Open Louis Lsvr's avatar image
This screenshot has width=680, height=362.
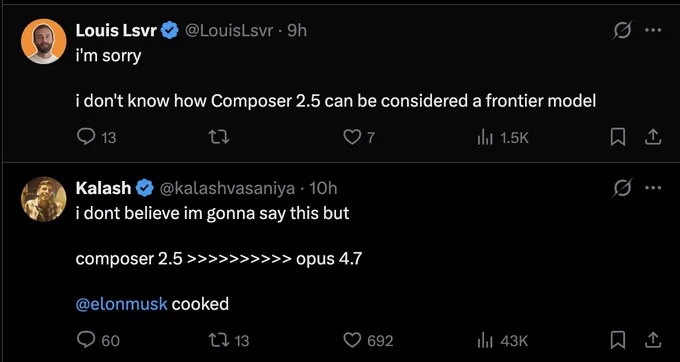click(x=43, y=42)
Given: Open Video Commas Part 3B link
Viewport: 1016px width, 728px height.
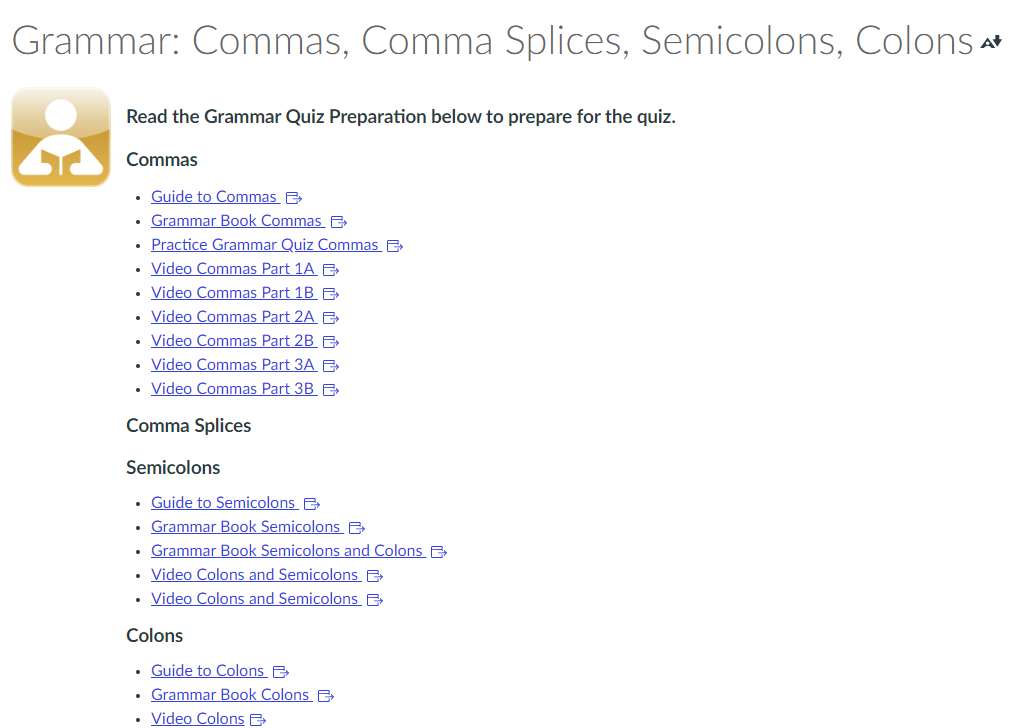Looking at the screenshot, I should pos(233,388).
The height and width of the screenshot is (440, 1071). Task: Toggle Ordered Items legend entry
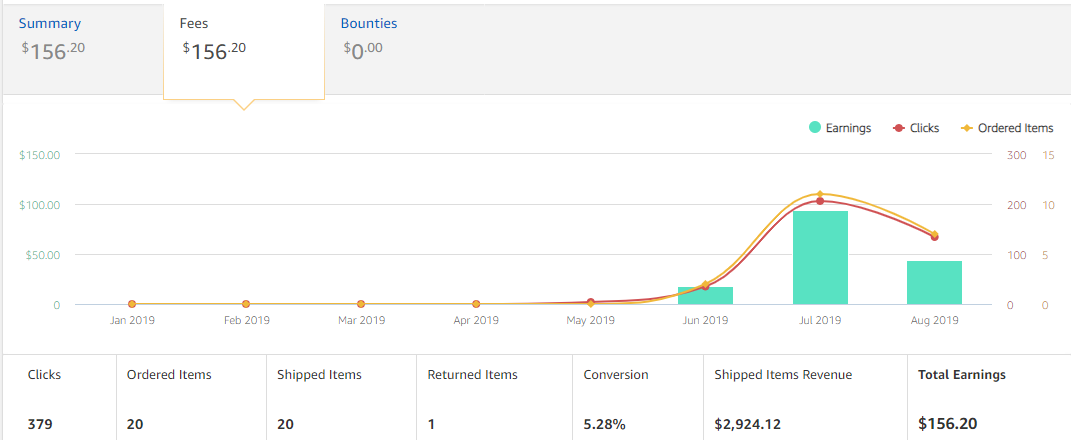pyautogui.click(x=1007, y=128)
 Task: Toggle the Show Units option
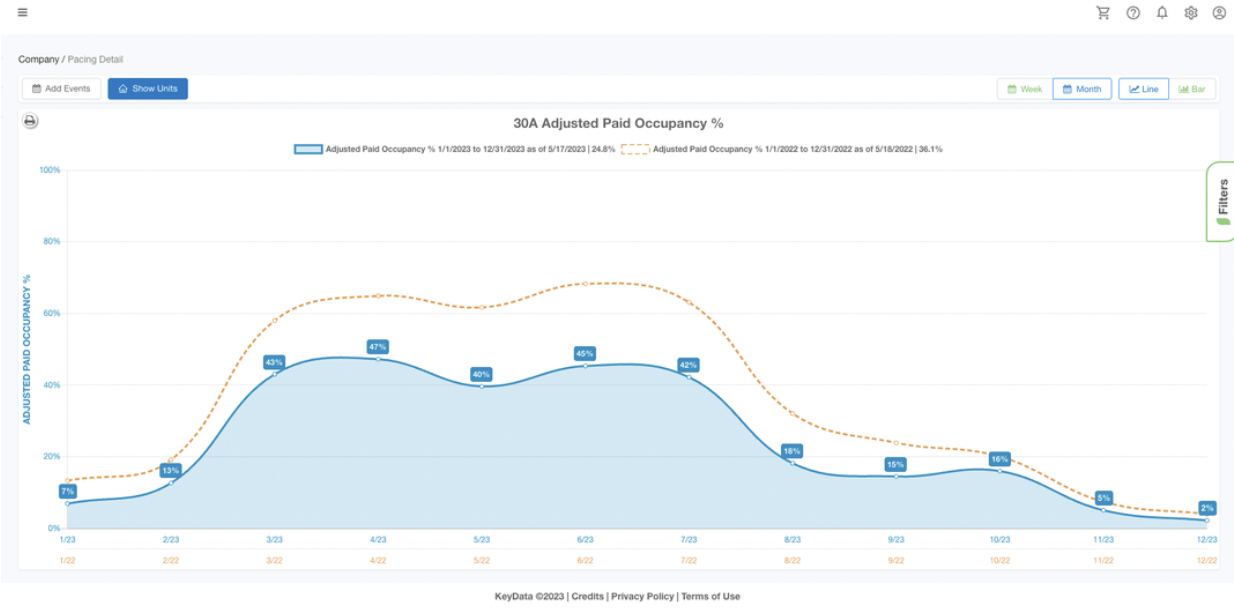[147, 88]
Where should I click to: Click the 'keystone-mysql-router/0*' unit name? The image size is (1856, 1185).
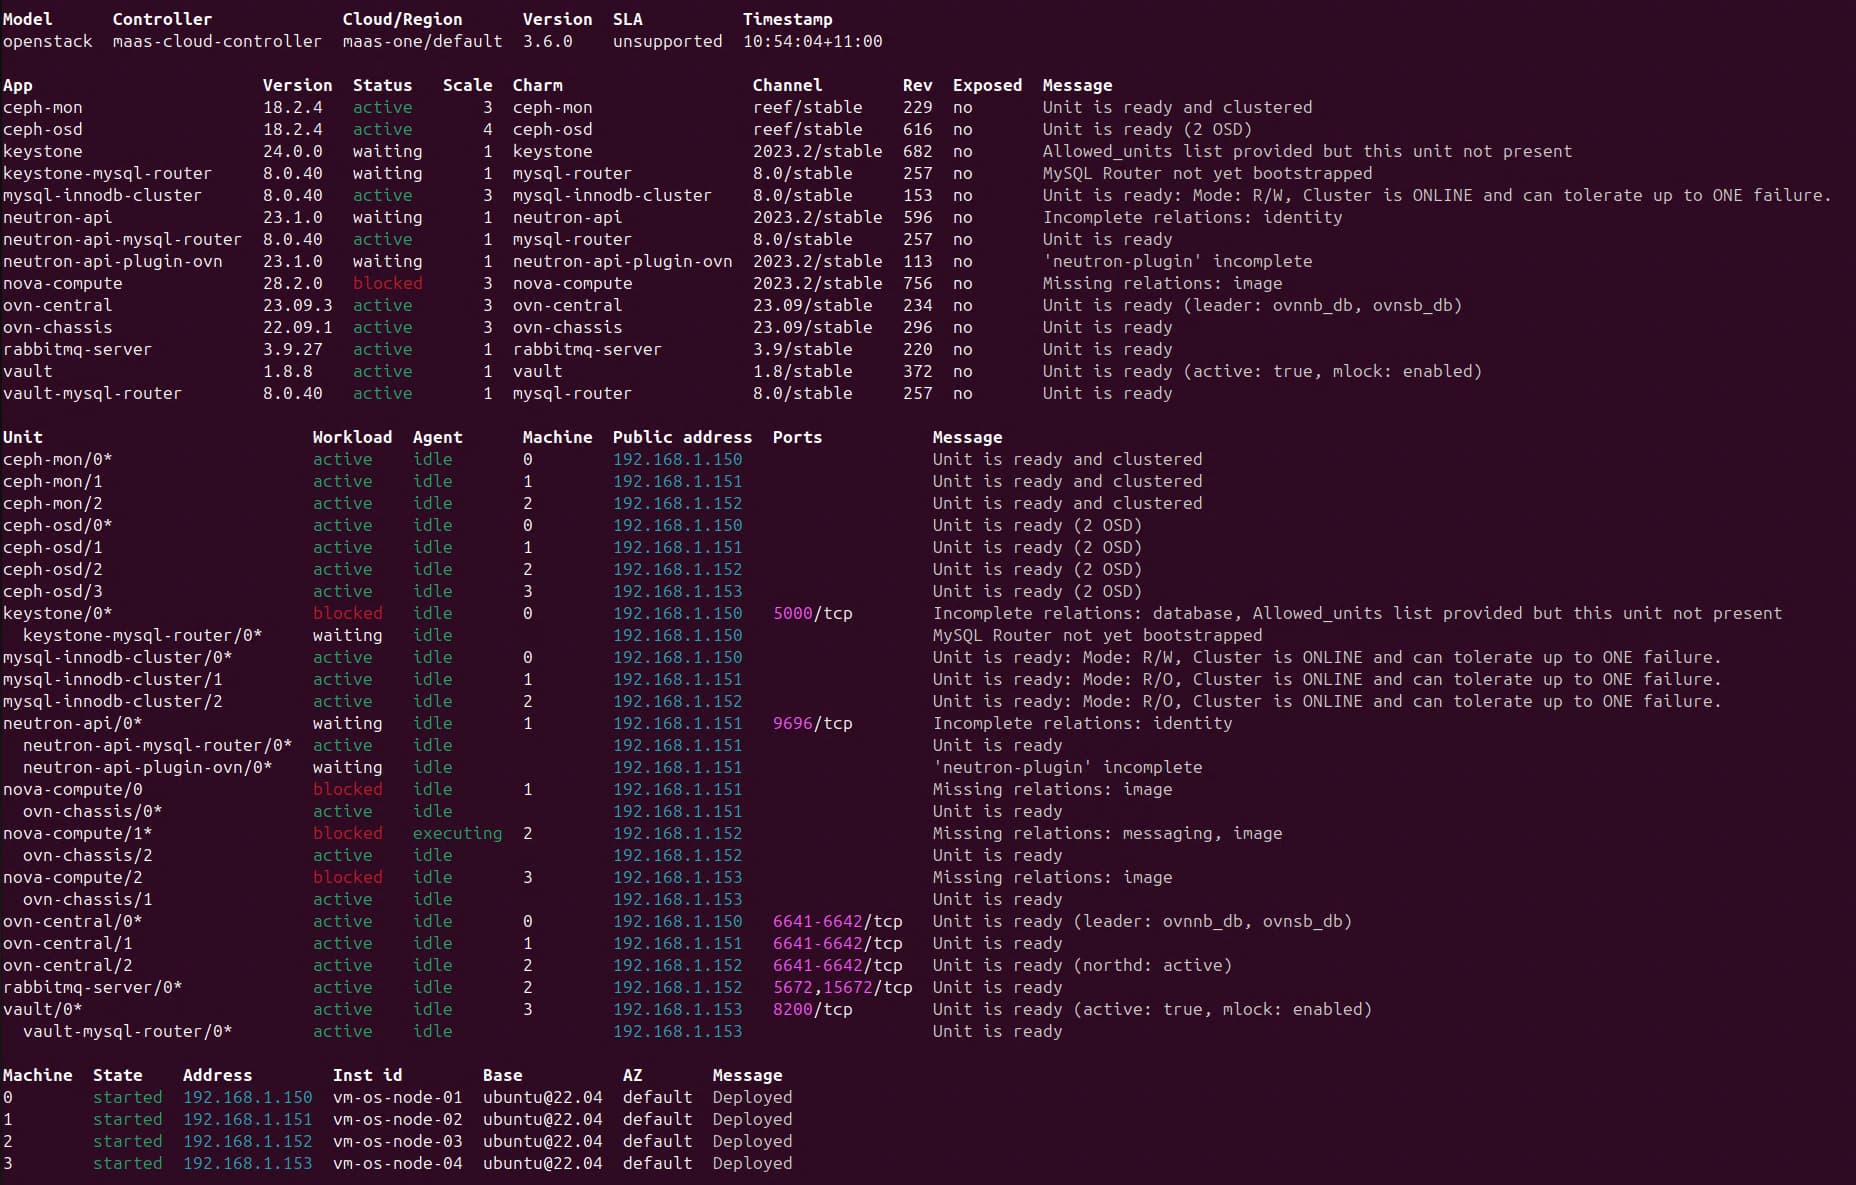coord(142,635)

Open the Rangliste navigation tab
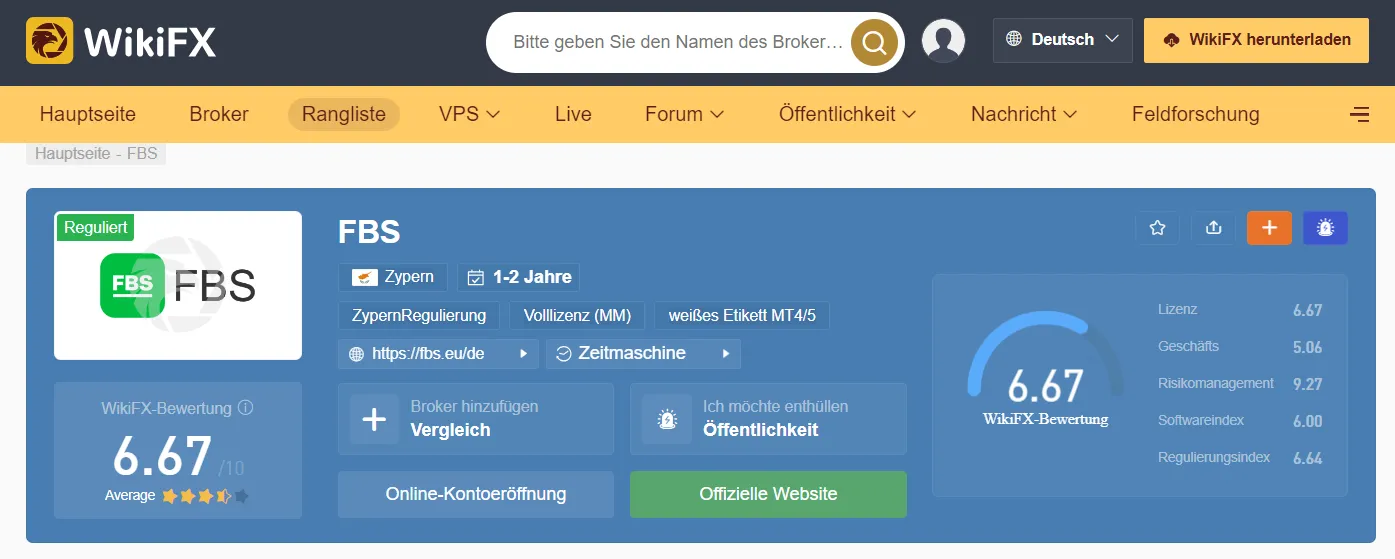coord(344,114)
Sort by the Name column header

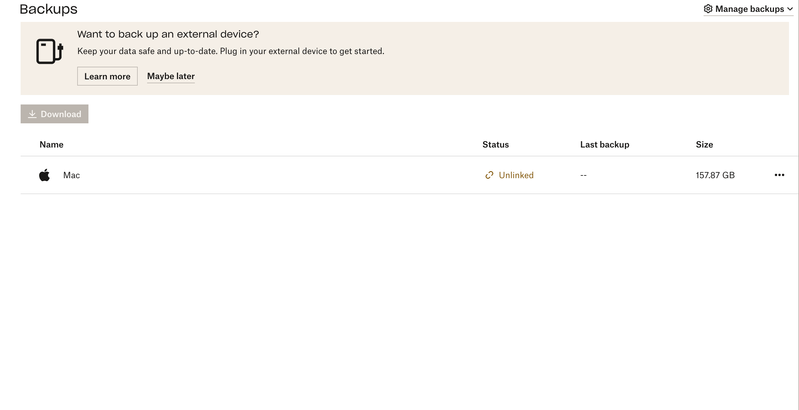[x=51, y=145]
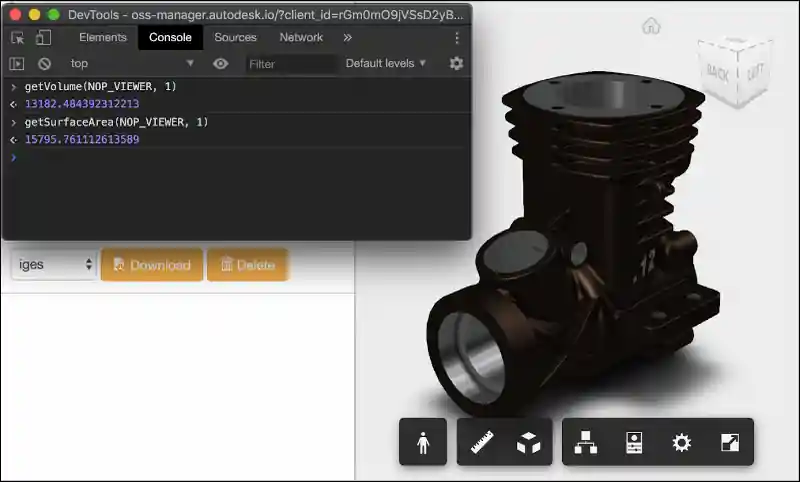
————
# [OBJECTIVE]
Could you copy all of the material above word for word, leaving out the pictures?

# [EXERCISE OUTPUT]
Open Louis Lsvr's avatar image
This screenshot has width=680, height=362.
click(x=43, y=42)
Given: Open Video Commas Part 3B link
Viewport: 1016px width, 728px height.
Looking at the screenshot, I should pos(233,388).
The height and width of the screenshot is (440, 1071). Task: Toggle Ordered Items legend entry
pyautogui.click(x=1007, y=128)
 Task: Toggle the Show Units option
[147, 88]
Where should I click to: Click the 'keystone-mysql-router/0*' unit name? The image size is (1856, 1185).
coord(142,635)

Open the Rangliste navigation tab
coord(344,114)
Sort by the Name column header

[x=51, y=145]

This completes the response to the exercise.